>> Begin

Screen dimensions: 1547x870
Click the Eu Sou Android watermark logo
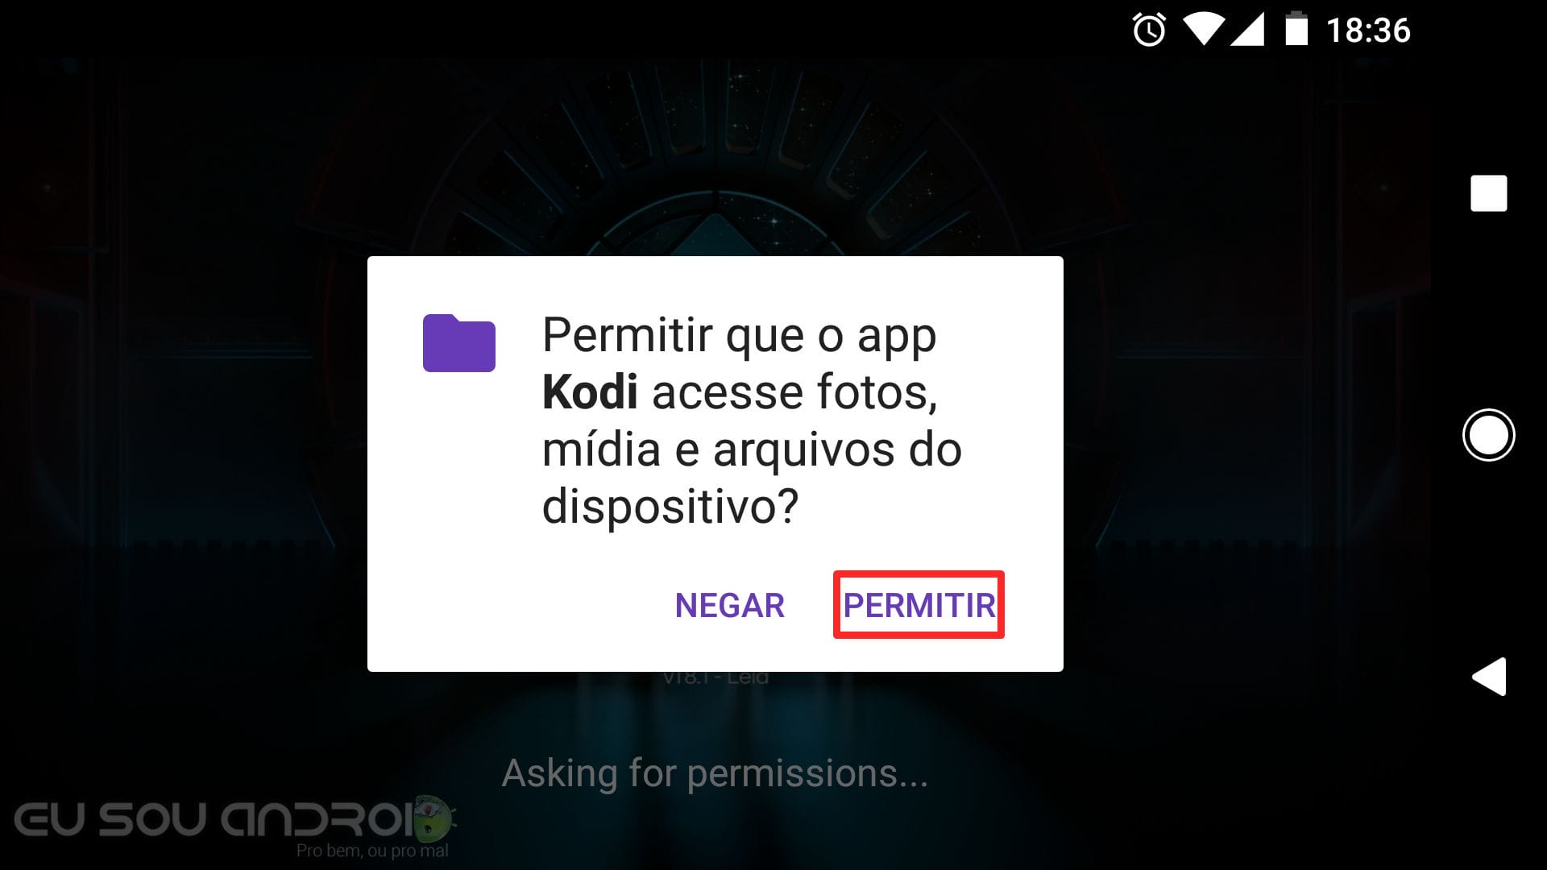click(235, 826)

>> End
>> Begin

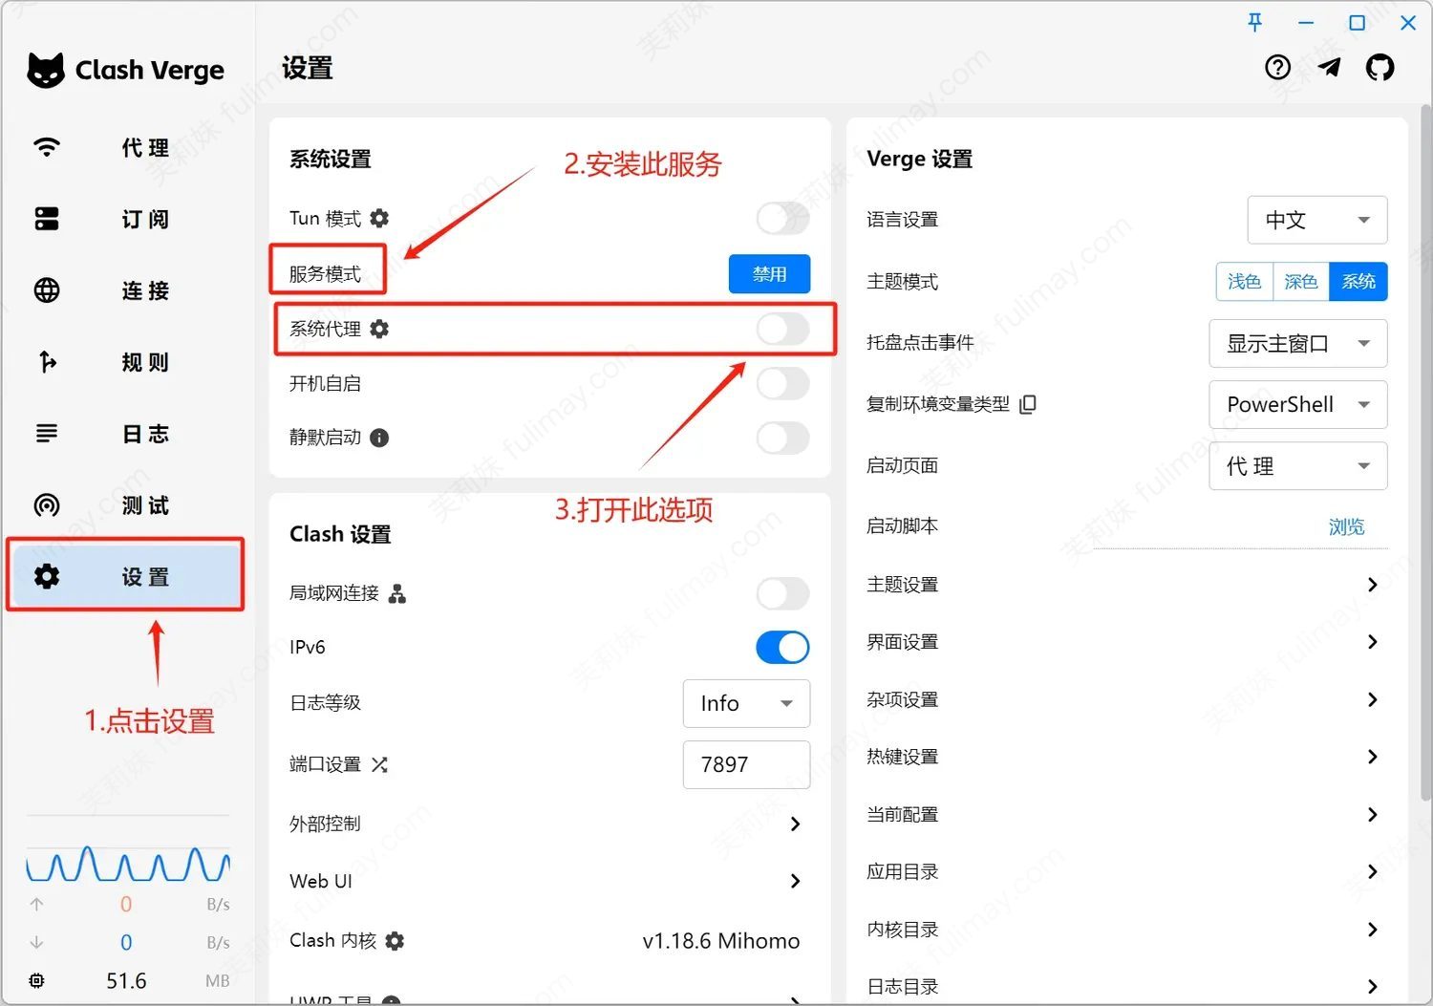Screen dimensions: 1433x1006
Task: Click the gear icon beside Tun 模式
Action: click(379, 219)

>> End

**Requirements:** Put the data lines into a JSON list of strings, one string for each line, starting with the line containing "Screen dimensions: 1547x870" and going on through the line containing "click(235, 826)", with blank lines skipped. Leave the pictures out of the answer.

**Complete response:**
[
  "Screen dimensions: 1547x870",
  "Click the Eu Sou Android watermark logo",
  "click(235, 826)"
]